Task input
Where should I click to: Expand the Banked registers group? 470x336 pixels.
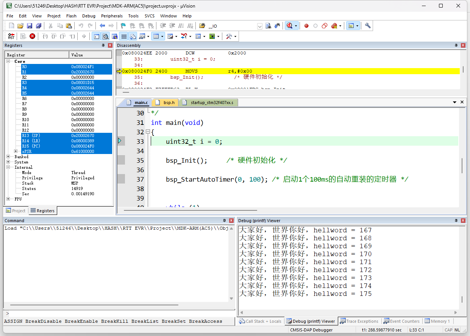pos(8,157)
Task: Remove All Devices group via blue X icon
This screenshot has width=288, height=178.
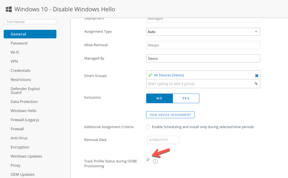Action: pyautogui.click(x=256, y=75)
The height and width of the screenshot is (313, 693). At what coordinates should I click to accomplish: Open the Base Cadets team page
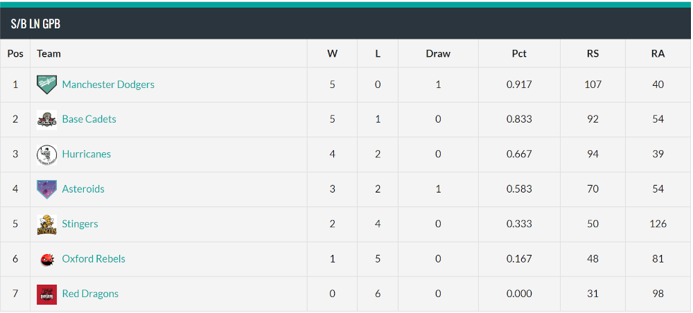pyautogui.click(x=89, y=119)
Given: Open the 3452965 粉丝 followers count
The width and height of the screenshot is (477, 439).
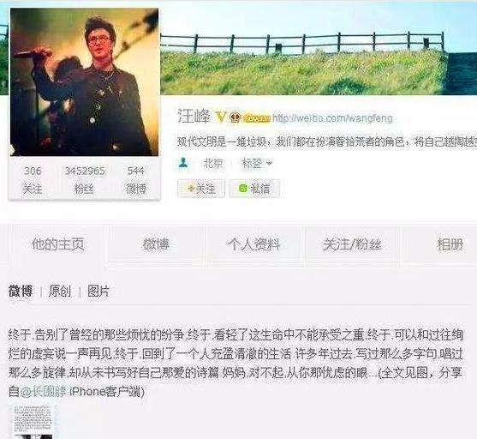Looking at the screenshot, I should point(85,180).
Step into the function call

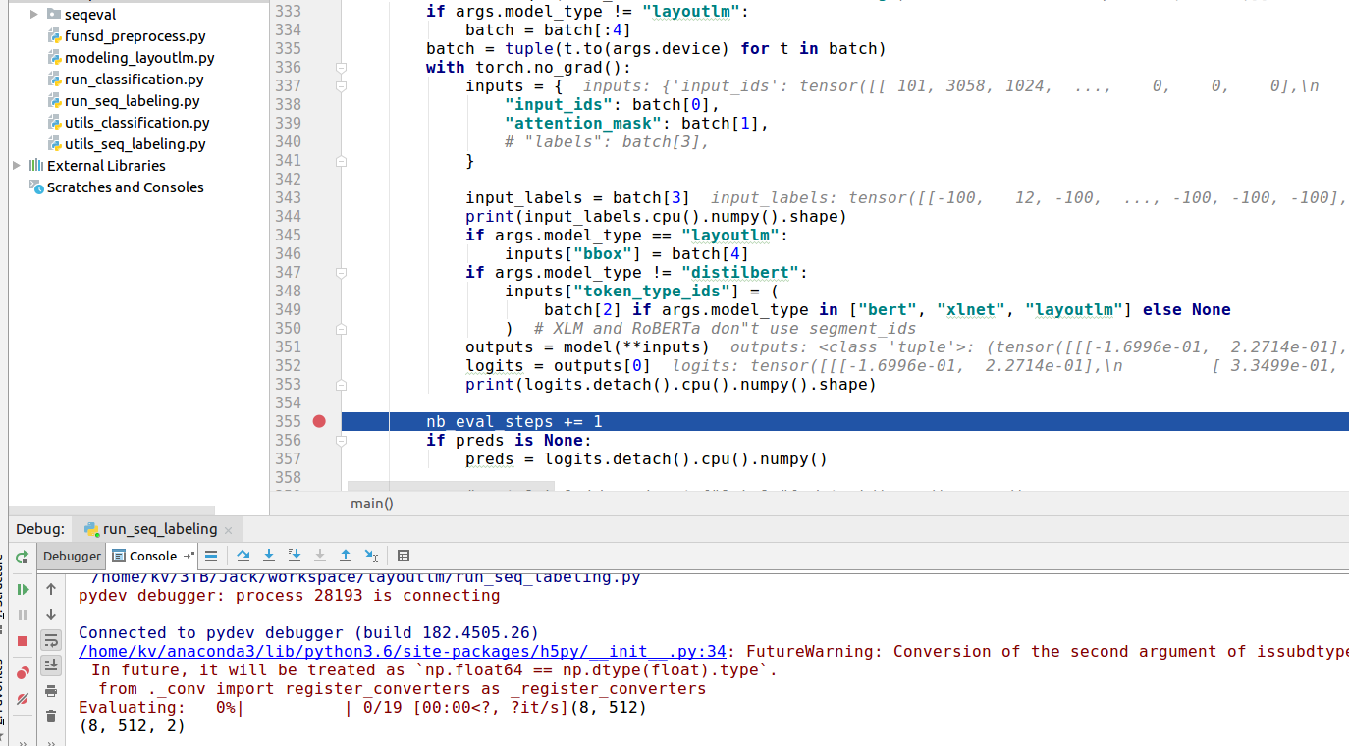269,556
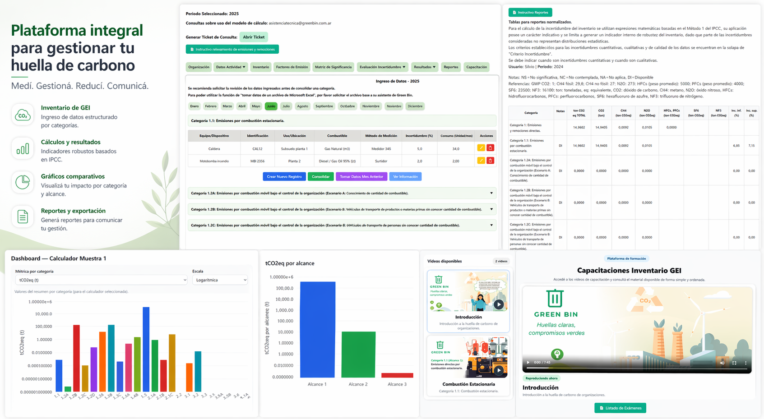Mute the training video volume icon
This screenshot has height=419, width=764.
coord(722,363)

What is asked
Rewrite the records as a numbered list, from the line containing "Task: Remove All" through the end of the records, leaving out blank lines and the pictures.

Answer for the task
1. Task: Remove All Devices group via blue X icon
2. This screenshot has width=288, height=178.
3. Action: pyautogui.click(x=256, y=75)
4. The height and width of the screenshot is (313, 693). At what coordinates should I click to accomplish: Open the Base Cadets team page
5. pyautogui.click(x=89, y=119)
6. Given: Open the 3452965 粉丝 followers count
7. The width and height of the screenshot is (477, 439).
8. Looking at the screenshot, I should point(85,180).
9. Step into the function call
10. 269,556
11. Mute the training video volume icon
12. This screenshot has height=419, width=764.
13. coord(722,363)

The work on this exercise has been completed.